Its institutions are too weak to fix the crime and corruption tearing away at society. They are too weak even to maintain a fix that, as in Monterrey, is already working.

“It’s quite different than if you talk about well-developed countries with strong institutions,” Mr. Tello said. In countries like the United States, he added, “it doesn’t matter what kind of mess you have at the top of the political structure because you have strong institutions.”

Monterrey’s business leaders had tried to install their corporations as replacement institutions. But they fell victim to the same institutional weaknesses they’d tried to fix. With little in the way of a civil service, a simple change in governor destabilized everything.

That might seem like a technical or abstract lesson, but it’s one that should concern everybody, and not just in Mexico. We don’t spend a lot of time thinking about the health of our institutions; they’re boring, opaque and largely unseen. But maybe we should think about them.

Many of the biggest stories in the last year — ethnic cleansing in Myanmar, democratic backsliding in Turkey and in Venezuela, regime change in Zimbabwe, a destabilizing power struggle in Saudi Arabia — come down, in part, to weak institutions. They are the guardrails meant to keep government orderly, capable and self-policing. Without them, you have corruption, instability, power grabs and leaders whose incentives do not align with the public good.

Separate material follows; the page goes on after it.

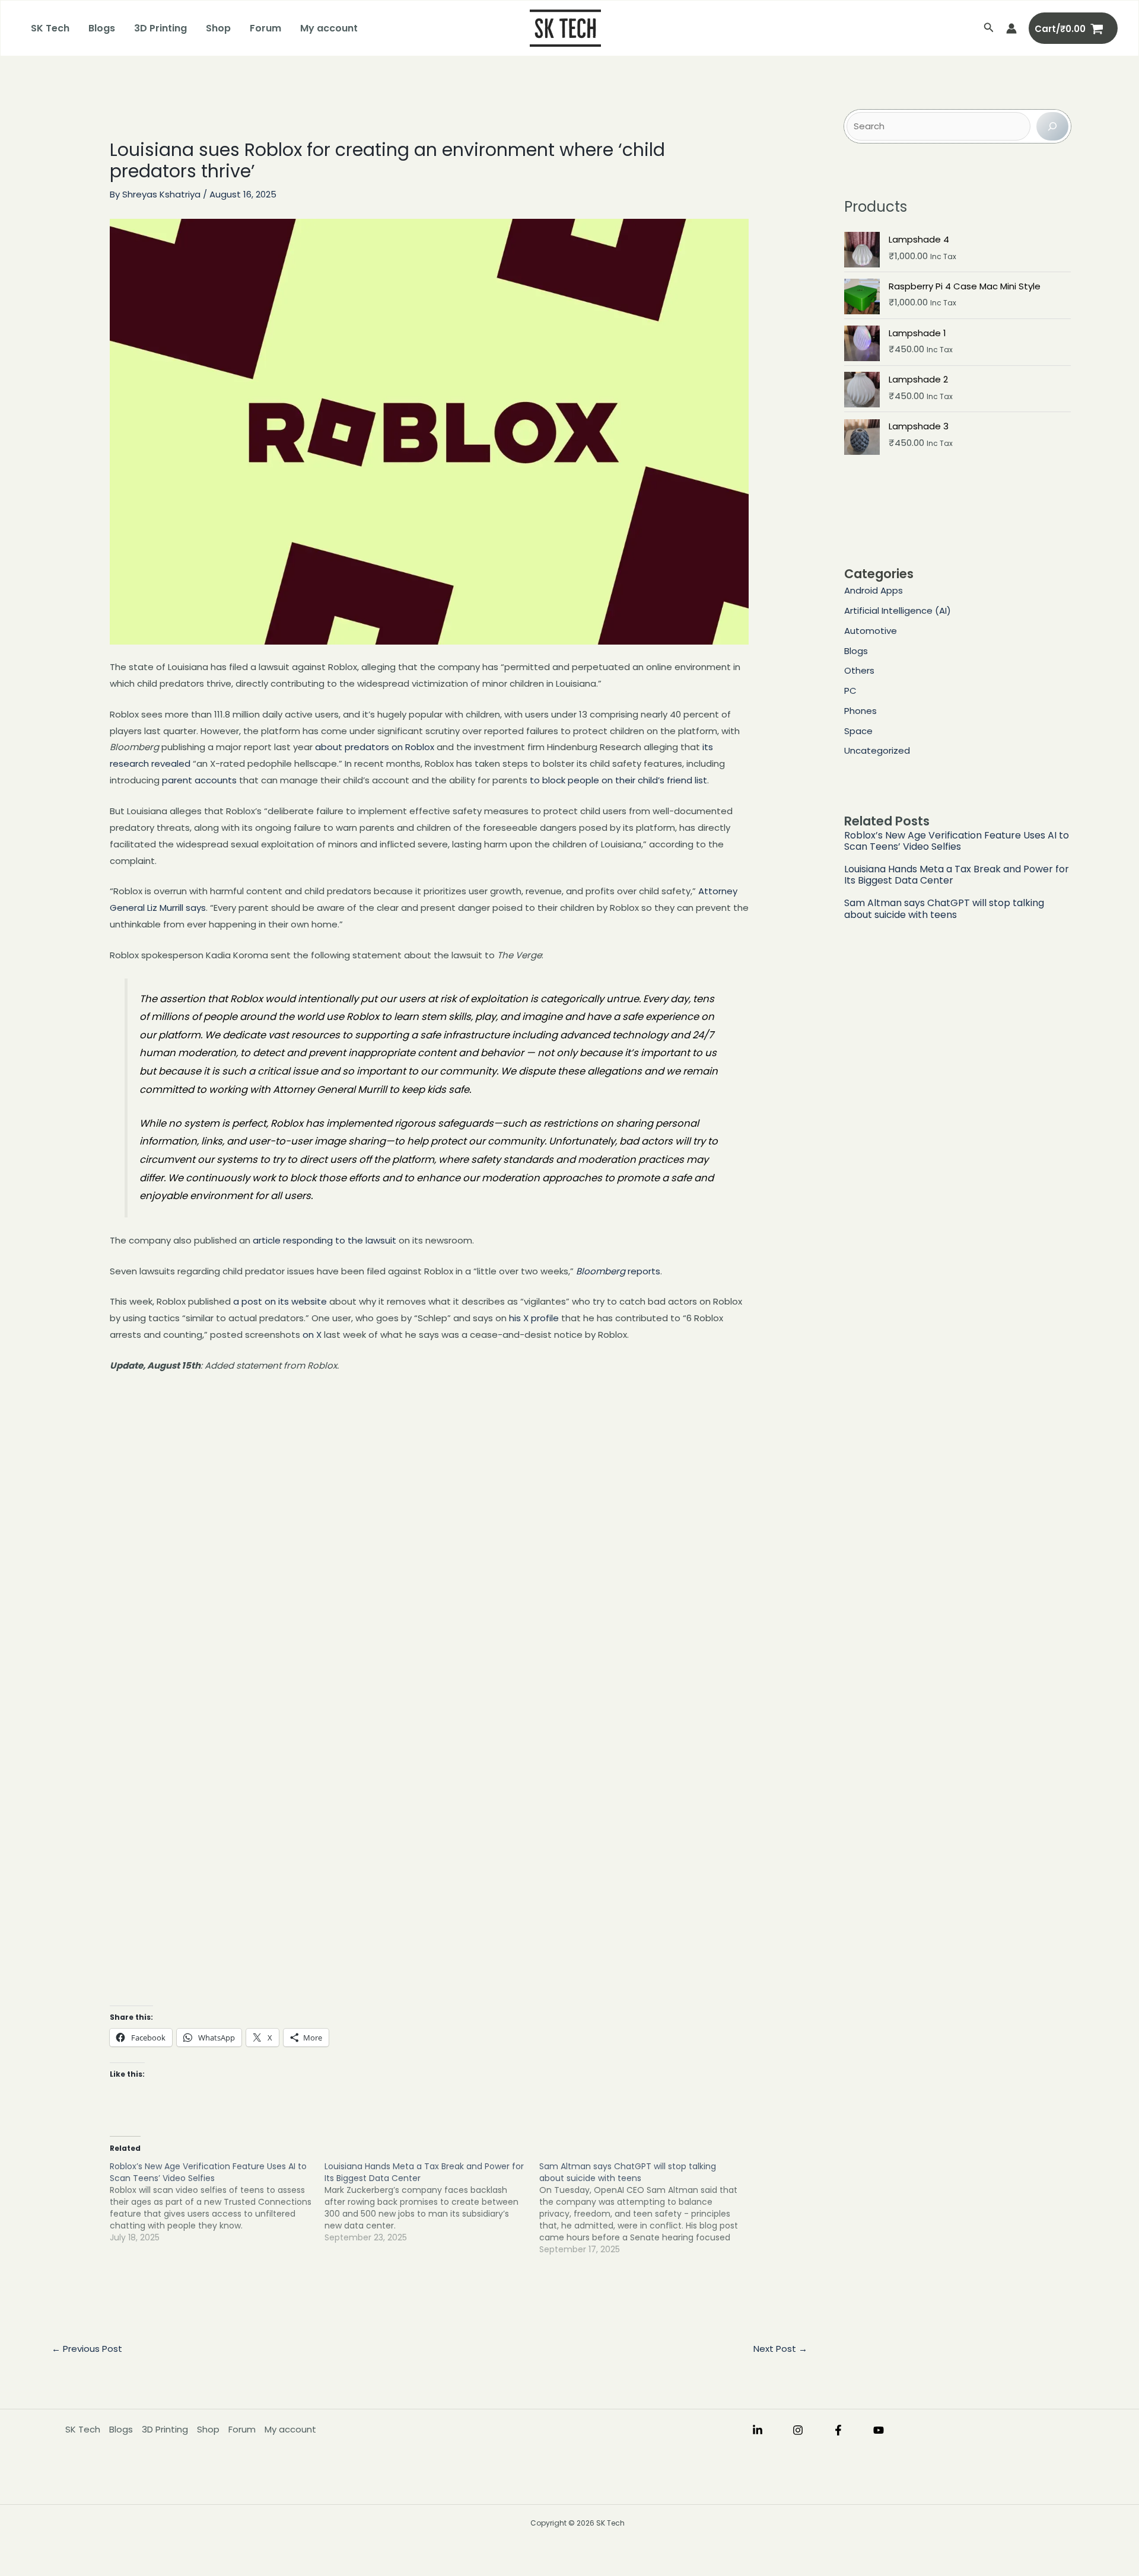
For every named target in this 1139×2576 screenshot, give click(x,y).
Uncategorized (877, 750)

Even in the developed countries that Mr. Tello called categorically different, institutional health can’t be taken for granted. Spain has been destabilized by a secession movement led by some of its own regional institutions. Hungary and Poland, unchecked by courts and legislatures that have grown weak, are backsliding into authoritarianism. American diplomats, aghast at the gutting of the State Department, warn that American power in the world could be set back by a generation.

Many of Mexico’s leaders, like Monterrey’s business elite, hardly noticed their country’s institutional decline until they started feeling the effects personally. By then, it was too late.